Can a U.S. Parent Claim the Child Tax Credit When the Custodial Parent Is a Nonresident Alien?
- mo4644
- Dec 23, 2025
- 1 min read
Can a U.S. Parent Claim the Child Tax Credit When the Custodial Parent Is a Nonresident Alien?
Here’s a real world expat tax scenario I’ve encountered:
A divorced U.S. citizen father has two U.S. citizen children living abroad full time with their mother.
The mother is a nonresident alien with no U.S. tax filing obligation.
The father provides most of the financial support.
IRS rules say he cannot claim the children as dependents or take the Child Tax Credit unless the custodial parent signs Form 8332.
But here’s the issue:
Residency with the father is not required under IRC §152(e) if the custodial parent releases the claim.

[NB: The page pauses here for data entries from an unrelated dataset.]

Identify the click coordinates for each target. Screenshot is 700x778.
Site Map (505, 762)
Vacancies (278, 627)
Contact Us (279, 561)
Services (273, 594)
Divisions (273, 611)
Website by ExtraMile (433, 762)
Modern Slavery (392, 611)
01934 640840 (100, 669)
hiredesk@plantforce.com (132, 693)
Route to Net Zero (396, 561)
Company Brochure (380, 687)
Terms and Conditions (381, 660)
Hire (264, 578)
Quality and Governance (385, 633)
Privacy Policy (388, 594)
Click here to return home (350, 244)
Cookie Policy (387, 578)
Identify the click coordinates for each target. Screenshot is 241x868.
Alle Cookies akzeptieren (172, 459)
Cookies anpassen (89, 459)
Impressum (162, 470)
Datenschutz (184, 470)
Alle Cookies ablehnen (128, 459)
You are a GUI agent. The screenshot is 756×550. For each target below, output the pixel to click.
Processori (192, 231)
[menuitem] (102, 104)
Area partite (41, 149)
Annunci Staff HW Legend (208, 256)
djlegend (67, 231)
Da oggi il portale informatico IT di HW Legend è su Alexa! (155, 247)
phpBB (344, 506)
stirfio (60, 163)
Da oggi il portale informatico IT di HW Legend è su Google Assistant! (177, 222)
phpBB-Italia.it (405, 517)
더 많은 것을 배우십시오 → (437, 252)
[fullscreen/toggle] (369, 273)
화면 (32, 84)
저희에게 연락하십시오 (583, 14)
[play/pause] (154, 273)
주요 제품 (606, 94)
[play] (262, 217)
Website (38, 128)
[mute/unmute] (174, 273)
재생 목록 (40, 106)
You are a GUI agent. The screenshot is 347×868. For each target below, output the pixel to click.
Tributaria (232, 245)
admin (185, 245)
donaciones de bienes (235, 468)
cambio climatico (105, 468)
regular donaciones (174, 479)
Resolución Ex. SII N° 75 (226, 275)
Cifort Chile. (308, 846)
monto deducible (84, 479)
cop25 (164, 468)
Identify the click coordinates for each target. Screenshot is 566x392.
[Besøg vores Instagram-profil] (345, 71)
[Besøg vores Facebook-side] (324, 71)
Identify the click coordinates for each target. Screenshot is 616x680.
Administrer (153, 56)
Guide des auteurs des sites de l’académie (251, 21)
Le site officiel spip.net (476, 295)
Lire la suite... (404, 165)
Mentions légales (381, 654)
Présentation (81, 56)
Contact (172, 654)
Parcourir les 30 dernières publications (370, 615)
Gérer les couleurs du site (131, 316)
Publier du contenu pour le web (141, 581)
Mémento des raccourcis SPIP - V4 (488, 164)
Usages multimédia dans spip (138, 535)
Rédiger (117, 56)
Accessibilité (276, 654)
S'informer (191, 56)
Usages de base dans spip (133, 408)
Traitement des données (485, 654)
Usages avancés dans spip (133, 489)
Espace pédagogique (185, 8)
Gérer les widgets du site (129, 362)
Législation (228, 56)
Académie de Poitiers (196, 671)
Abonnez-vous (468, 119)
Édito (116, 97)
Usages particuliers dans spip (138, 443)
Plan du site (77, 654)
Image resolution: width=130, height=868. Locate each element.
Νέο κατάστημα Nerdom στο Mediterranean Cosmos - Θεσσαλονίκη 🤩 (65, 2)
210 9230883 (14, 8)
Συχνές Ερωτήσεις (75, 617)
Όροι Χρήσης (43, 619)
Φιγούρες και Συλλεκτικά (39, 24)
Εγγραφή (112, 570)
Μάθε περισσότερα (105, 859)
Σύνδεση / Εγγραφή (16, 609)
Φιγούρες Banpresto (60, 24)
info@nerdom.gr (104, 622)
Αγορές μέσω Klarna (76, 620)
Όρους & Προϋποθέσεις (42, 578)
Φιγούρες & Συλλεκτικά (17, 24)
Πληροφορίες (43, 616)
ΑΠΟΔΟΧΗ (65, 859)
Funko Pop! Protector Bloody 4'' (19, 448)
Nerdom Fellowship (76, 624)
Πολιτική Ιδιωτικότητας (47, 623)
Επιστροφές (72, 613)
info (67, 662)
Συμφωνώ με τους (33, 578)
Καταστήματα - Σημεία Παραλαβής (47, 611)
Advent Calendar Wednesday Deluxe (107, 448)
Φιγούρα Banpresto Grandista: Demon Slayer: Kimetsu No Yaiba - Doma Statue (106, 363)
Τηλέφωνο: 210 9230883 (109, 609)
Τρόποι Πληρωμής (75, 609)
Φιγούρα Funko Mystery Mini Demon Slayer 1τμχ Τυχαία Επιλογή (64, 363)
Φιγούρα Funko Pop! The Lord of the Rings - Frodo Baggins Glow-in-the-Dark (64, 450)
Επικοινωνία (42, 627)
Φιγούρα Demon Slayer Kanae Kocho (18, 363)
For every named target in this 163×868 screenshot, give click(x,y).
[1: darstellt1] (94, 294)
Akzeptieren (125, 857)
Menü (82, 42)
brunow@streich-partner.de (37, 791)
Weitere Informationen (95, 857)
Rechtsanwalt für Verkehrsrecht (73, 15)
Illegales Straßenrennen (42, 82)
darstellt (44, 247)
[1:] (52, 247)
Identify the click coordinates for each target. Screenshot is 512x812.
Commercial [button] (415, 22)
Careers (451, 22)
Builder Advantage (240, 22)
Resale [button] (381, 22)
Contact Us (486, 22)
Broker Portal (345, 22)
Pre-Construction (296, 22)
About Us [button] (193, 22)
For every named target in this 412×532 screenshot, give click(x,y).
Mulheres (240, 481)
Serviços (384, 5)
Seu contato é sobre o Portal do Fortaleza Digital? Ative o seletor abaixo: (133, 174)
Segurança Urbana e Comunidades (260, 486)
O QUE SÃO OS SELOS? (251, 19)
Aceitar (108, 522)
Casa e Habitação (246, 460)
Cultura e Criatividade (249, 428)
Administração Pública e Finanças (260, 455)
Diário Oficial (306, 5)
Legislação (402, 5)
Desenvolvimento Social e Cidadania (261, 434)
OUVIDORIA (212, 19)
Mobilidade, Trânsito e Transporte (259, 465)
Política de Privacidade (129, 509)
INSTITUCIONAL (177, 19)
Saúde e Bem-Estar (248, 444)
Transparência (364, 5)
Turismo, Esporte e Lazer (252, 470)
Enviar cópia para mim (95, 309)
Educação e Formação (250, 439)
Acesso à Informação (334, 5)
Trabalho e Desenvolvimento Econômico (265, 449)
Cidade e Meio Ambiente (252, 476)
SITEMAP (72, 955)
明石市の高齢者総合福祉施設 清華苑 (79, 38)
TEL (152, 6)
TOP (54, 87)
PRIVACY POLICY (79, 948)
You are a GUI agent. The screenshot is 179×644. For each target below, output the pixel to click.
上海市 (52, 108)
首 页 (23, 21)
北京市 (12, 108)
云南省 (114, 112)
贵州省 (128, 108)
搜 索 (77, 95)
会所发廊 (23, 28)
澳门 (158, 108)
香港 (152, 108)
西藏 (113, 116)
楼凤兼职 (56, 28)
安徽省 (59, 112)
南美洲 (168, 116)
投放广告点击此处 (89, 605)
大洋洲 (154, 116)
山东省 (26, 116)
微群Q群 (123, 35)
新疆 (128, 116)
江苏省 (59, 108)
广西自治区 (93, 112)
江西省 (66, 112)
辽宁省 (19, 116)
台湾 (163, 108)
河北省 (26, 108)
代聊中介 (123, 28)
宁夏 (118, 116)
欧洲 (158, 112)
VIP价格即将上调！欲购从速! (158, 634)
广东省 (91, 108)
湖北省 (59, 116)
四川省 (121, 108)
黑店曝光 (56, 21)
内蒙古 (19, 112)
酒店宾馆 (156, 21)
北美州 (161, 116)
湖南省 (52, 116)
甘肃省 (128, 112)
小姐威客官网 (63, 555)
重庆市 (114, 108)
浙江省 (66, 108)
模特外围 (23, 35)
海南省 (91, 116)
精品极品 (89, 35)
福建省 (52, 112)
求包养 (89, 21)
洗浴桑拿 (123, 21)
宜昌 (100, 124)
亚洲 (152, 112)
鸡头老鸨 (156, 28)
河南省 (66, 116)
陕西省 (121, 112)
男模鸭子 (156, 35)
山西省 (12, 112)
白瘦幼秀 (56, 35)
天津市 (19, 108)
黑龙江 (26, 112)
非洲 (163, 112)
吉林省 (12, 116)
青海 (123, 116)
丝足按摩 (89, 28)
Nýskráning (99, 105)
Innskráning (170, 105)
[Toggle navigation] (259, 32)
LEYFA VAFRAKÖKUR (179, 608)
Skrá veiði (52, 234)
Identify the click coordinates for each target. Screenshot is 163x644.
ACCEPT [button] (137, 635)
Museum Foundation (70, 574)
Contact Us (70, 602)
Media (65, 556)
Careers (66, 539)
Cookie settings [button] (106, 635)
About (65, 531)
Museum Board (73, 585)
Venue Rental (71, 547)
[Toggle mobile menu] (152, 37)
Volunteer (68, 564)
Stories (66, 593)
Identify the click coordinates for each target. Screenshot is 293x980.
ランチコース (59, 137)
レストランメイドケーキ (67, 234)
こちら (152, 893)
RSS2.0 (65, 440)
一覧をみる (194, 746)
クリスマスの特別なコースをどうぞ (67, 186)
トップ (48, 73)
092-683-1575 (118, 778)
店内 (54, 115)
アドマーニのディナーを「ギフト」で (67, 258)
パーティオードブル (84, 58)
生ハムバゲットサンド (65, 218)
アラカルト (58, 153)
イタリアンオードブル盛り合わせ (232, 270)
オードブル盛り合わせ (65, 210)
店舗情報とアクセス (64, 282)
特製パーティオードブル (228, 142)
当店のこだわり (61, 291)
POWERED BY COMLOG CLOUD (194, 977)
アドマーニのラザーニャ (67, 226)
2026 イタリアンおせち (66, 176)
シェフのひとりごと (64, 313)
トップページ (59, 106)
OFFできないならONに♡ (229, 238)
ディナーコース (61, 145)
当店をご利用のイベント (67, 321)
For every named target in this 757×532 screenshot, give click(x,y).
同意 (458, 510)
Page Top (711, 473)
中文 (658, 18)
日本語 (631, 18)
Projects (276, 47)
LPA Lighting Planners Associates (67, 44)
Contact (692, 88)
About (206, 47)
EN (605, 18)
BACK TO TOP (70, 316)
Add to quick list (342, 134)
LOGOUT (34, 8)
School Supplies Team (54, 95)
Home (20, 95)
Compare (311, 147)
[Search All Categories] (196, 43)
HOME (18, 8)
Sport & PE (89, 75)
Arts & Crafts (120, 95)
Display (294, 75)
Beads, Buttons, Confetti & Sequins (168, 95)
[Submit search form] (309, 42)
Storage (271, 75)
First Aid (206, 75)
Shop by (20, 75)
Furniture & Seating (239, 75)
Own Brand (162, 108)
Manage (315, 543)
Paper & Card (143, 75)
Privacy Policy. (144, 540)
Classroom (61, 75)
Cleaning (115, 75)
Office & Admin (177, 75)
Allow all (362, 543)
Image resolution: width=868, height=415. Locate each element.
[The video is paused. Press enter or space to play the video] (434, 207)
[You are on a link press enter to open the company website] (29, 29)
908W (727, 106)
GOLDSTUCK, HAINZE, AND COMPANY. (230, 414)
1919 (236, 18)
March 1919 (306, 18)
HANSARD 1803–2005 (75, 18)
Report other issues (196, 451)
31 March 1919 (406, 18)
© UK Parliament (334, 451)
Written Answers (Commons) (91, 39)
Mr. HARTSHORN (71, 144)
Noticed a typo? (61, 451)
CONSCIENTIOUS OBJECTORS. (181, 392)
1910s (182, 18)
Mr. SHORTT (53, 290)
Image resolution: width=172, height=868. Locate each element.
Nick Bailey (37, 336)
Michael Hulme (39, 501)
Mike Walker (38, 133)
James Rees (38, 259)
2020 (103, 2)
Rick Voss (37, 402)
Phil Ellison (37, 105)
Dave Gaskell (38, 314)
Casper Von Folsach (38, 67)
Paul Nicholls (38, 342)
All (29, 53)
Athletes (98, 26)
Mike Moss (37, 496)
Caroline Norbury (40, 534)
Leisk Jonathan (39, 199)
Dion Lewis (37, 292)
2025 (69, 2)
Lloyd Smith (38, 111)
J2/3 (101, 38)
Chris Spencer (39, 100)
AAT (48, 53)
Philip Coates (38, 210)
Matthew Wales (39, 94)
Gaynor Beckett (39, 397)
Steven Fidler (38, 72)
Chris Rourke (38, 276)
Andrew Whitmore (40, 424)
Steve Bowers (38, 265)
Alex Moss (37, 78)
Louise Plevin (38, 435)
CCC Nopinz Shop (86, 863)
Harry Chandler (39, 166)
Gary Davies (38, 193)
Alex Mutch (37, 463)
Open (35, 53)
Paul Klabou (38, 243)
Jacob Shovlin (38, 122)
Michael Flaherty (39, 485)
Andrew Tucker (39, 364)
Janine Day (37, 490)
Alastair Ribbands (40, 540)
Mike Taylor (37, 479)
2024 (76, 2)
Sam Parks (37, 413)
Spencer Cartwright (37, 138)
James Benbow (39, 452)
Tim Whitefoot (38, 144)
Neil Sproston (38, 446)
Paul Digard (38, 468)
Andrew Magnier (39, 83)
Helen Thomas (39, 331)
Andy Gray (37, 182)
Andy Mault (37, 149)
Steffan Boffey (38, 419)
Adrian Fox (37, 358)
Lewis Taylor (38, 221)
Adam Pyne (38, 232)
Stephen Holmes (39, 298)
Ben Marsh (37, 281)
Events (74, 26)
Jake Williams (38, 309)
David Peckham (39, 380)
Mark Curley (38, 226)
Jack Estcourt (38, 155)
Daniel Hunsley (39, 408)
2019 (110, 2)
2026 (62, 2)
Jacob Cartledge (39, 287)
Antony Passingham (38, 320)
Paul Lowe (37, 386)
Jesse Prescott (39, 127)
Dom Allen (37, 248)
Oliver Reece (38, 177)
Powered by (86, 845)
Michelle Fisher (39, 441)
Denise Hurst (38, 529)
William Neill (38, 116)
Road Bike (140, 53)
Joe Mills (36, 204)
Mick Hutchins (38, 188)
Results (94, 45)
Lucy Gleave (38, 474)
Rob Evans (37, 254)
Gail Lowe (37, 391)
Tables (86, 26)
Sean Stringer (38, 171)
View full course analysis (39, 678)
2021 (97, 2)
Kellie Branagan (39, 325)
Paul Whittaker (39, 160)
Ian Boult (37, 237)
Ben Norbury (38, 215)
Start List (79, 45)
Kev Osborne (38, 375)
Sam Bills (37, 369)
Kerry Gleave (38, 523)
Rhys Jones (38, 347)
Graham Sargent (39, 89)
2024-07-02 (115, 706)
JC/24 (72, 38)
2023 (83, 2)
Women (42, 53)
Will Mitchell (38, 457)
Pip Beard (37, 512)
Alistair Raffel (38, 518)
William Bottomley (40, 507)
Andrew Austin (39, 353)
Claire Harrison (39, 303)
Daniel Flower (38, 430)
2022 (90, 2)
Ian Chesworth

Yet the custodial parent here, being a nonresident alien, has no U.S. legal right to the Child Tax Credit or dependency exemption to begin with.
Even if she signed Form 8332, it would technically be invalid because there’s nothing for her to release.
Paradoxically, if she did sign Form 8332, the IRS would probably process the claim without noticing or questioning her nonresident status.
This shows a structural gap in the law:
When the custodial parent is a nonresident alien, it should be treated as if Form 8332 was signed by default, because the release requirement makes no legal sense in that context.